‘Stop deciding ahead of time what to discover.’ (John Shotter)
It’s summer in the UK – holiday season. And I dislike planned holidays. I love to take holidays…but to decide and organise every detail in advance feels like sucking the life, the oxygen, the fun out of it! This can of course prove very tricky when sharing holidays with plan-ful people. For me, it’s a tight-loose principle. It’s about ensuring just enough structure to make it happen and, at the same time, lots of flex and freedom for serendipitous encounters and unexpected adventures to emerge.

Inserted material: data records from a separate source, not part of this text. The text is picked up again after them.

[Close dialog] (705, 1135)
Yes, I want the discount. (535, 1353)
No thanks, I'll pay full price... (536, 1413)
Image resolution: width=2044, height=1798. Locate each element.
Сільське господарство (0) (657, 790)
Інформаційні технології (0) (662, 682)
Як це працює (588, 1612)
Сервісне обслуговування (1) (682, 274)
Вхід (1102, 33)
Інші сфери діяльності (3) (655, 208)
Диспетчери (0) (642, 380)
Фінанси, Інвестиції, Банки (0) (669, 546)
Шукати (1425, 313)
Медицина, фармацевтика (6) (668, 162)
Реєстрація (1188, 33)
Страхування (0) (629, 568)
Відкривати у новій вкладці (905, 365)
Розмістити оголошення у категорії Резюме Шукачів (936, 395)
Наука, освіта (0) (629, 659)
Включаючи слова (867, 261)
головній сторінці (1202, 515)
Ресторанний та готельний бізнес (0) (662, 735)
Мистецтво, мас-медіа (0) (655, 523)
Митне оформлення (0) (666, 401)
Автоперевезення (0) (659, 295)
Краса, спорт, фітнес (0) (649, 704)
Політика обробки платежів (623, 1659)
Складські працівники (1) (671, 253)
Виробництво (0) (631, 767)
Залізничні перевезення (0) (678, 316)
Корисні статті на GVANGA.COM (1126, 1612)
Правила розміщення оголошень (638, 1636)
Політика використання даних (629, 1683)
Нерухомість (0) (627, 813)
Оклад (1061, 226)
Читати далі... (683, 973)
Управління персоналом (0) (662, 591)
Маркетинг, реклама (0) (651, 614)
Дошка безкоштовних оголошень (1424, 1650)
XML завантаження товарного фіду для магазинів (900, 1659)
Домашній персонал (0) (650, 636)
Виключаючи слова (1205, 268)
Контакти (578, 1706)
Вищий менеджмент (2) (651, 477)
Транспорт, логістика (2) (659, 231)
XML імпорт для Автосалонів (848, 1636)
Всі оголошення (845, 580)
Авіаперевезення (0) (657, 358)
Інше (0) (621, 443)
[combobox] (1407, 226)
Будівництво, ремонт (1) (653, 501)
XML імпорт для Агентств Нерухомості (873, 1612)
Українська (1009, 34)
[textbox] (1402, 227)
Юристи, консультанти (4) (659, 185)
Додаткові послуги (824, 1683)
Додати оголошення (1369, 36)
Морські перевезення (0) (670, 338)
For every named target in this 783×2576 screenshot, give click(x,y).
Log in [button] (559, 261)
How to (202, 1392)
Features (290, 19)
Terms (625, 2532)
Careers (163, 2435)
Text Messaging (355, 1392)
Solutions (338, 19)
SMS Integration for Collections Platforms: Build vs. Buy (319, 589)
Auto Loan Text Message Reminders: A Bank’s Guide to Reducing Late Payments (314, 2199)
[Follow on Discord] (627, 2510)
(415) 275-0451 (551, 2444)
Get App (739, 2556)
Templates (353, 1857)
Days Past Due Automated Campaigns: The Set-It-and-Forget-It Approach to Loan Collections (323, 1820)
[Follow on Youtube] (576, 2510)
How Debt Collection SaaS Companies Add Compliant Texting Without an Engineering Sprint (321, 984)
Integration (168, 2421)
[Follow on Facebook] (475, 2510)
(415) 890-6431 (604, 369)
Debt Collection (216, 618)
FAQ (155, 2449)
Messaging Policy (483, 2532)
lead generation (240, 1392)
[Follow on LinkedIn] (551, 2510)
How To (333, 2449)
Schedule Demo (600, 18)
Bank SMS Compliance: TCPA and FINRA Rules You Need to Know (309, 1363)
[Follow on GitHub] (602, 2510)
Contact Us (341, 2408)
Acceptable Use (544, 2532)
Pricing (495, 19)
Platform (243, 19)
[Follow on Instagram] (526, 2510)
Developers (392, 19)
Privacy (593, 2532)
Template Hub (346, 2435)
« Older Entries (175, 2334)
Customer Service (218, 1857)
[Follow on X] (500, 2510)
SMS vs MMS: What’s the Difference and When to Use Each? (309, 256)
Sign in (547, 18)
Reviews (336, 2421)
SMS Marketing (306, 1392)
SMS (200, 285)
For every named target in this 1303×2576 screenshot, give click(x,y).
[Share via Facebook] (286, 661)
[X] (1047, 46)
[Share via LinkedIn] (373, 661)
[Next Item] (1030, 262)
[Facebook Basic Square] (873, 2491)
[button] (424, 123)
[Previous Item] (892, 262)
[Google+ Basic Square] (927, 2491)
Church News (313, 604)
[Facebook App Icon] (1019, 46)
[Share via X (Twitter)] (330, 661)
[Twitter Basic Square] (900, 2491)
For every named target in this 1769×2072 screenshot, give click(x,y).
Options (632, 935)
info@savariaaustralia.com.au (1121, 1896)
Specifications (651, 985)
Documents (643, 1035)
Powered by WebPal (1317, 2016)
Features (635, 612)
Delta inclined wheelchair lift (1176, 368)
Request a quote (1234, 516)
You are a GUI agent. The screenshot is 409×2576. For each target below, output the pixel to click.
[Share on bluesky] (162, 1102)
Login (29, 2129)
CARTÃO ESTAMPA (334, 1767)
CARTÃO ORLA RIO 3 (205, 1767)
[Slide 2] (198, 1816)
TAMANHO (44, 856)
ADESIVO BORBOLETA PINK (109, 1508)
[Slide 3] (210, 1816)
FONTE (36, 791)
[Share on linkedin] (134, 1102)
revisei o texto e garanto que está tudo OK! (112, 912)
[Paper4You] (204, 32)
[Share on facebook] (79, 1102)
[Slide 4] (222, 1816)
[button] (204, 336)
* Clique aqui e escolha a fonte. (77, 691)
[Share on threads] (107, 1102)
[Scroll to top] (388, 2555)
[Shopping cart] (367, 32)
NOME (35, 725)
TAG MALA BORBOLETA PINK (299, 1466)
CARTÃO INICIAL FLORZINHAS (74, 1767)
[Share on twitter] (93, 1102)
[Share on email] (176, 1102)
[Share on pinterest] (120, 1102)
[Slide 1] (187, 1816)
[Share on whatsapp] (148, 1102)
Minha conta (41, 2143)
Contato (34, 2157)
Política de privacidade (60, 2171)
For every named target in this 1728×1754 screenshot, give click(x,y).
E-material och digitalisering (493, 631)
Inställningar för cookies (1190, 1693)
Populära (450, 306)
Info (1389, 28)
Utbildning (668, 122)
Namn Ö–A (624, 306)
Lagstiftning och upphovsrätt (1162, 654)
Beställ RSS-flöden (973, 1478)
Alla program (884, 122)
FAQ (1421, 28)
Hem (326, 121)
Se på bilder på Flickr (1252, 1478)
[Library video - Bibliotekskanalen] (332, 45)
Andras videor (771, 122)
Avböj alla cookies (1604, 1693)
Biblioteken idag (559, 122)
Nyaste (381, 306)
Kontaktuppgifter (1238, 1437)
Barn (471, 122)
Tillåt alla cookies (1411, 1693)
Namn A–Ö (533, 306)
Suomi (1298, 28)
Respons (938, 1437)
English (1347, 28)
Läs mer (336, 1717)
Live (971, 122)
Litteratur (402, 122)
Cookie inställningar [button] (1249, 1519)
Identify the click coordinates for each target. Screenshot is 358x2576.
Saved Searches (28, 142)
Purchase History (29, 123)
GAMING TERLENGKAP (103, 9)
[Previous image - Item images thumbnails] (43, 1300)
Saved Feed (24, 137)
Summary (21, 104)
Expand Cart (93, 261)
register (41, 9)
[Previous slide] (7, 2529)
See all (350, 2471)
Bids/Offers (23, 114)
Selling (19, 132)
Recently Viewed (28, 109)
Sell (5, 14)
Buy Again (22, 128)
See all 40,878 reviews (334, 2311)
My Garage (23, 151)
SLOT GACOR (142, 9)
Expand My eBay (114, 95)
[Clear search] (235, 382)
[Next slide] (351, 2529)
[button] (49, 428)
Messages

I like the joy, excitement and stimulation of not-yet-knowing so the idea of planned discovery feels strangely paradoxical to me. How can we know for definite in advance what we may discover? It’s like a training course where we formulate learning outcomes in advance: ‘This is what you will learn.’ How would it be if we were to frame it differently: ‘This is the material we plan to cover. Come prepared for an exciting adventure of discovery! Who knows where the journey could lead?’
The same can be true of team meetings or conversations with colleagues. How quickly we fall into formulaic patterns and routines. It creates a sense of predictability, which can be good, yet often leads to frustration and boredom. It engenders what Heidegger calls listening as ‘already listening’, that is, listening, anticipating and interpreting through the filter of what we have already decided or believe. How different it would be if we were to meet each other in an excited spirit of inquiry!
So discovery can bring fresh energy, inspiration and innovation – yet what can we do to foster the conditions for it without trying to prescribe or design it ahead of time? Here are some ideas: Firstly, practise curiosity: be willing to not-know, experiment, take a risk. Secondly, be disruptive: do something different, try a new method, meet in a different place. Thirdly, step outside: visit other organisations, join cross-cultural teams, network widely. Try it – and see what you discover!